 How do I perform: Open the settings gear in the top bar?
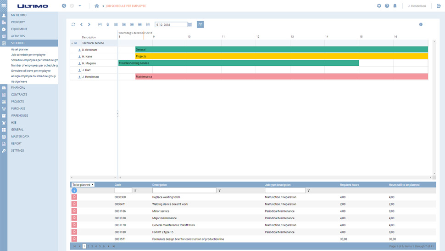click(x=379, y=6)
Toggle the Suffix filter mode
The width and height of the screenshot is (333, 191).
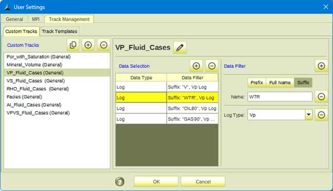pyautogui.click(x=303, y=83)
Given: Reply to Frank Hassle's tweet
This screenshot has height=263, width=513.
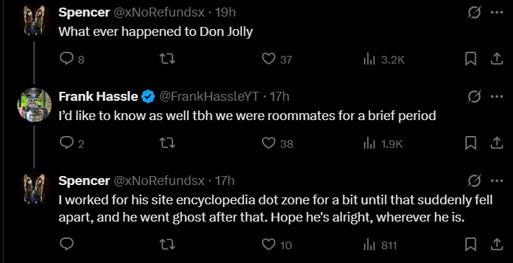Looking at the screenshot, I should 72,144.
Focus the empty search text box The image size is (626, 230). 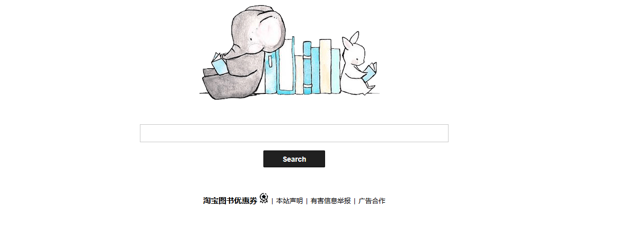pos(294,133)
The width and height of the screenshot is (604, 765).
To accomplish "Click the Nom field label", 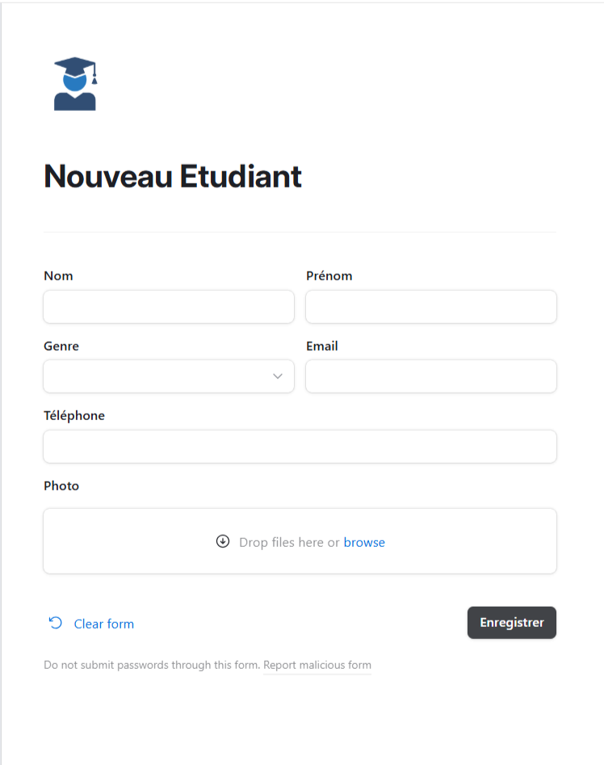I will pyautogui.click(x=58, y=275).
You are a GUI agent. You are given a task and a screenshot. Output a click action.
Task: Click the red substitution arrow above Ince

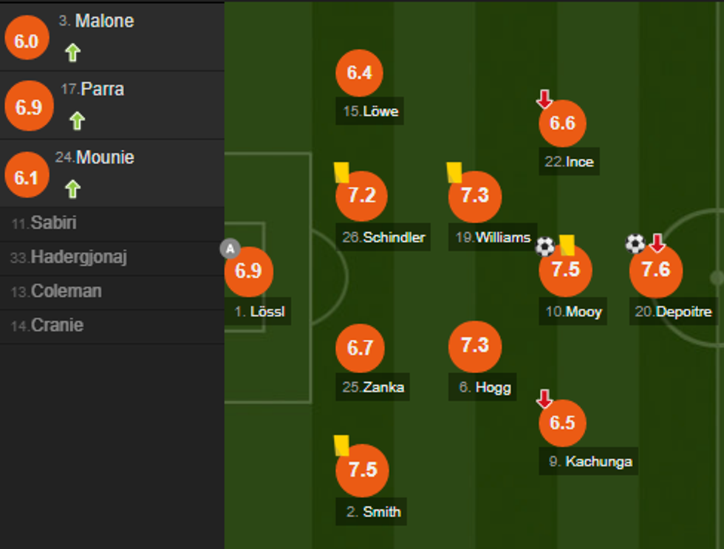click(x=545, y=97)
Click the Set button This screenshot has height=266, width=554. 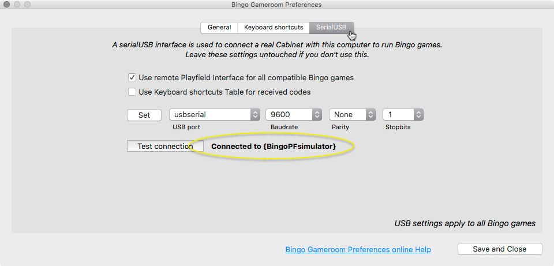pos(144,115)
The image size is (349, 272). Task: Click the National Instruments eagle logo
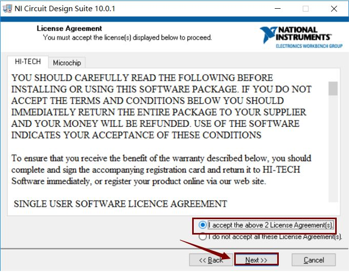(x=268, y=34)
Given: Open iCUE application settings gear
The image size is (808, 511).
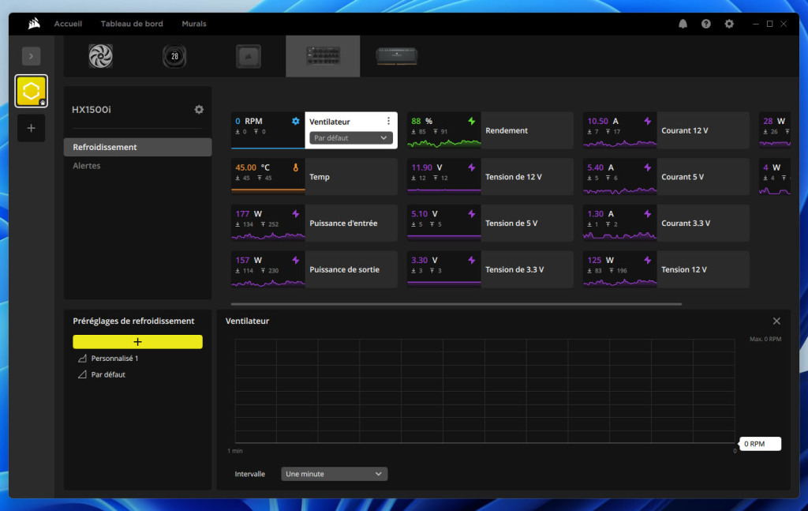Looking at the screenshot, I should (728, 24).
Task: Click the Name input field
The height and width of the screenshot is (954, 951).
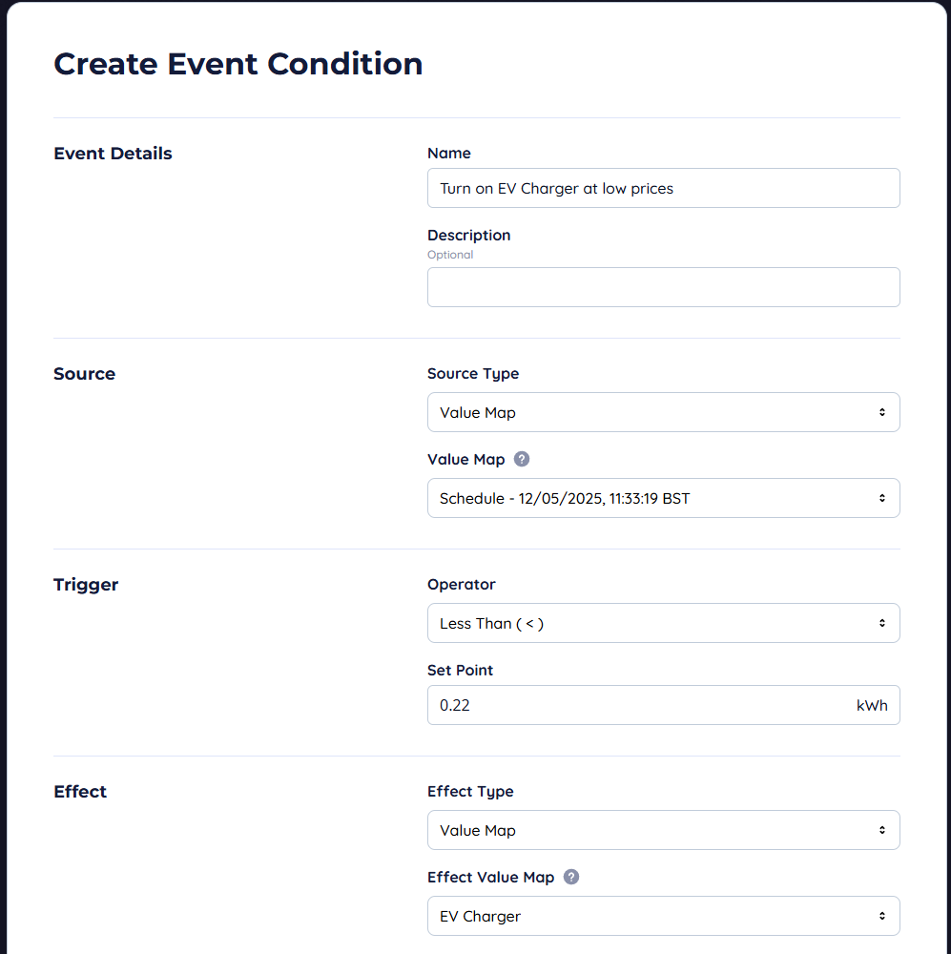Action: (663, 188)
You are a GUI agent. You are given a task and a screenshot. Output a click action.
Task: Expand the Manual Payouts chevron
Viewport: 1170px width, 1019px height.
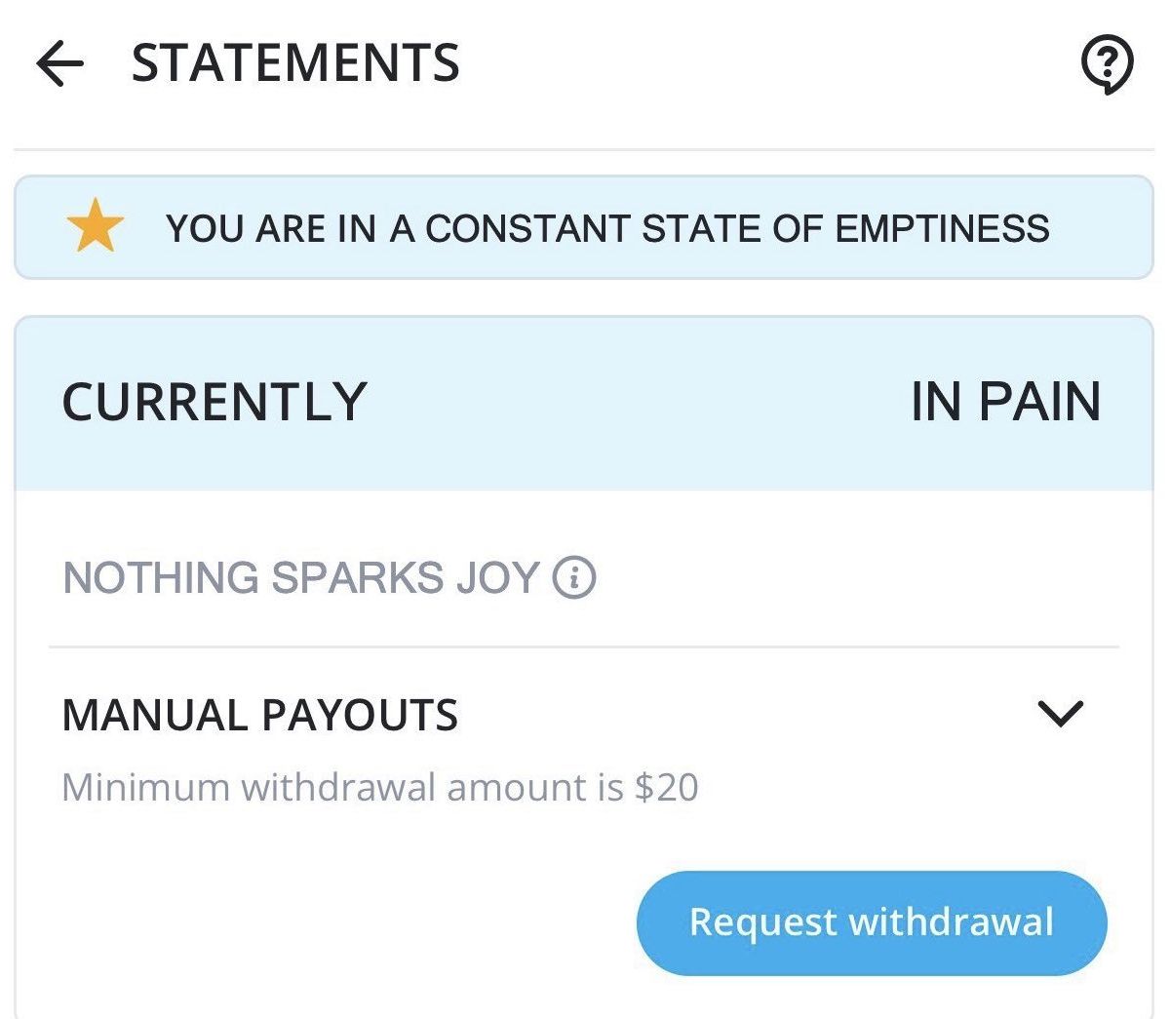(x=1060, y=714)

========================================

_YOUR OBJECTIVE_: Pictures are to be omitted. Output verbatim only the lines from the one holding "The image size is (349, 272)." through the end of the material, both included.

_EXERCISE ANSWER_:
The image size is (349, 272). Task: Click the National Instruments eagle logo
(x=268, y=34)
Given: Open iCUE application settings gear
The image size is (808, 511).
Looking at the screenshot, I should (728, 24).
Task: Click the Name input field
The height and width of the screenshot is (954, 951).
Action: (663, 188)
You are a GUI agent. You are given a task and a screenshot. Output a click action.
Task: Expand the Manual Payouts chevron
Viewport: 1170px width, 1019px height.
(x=1060, y=714)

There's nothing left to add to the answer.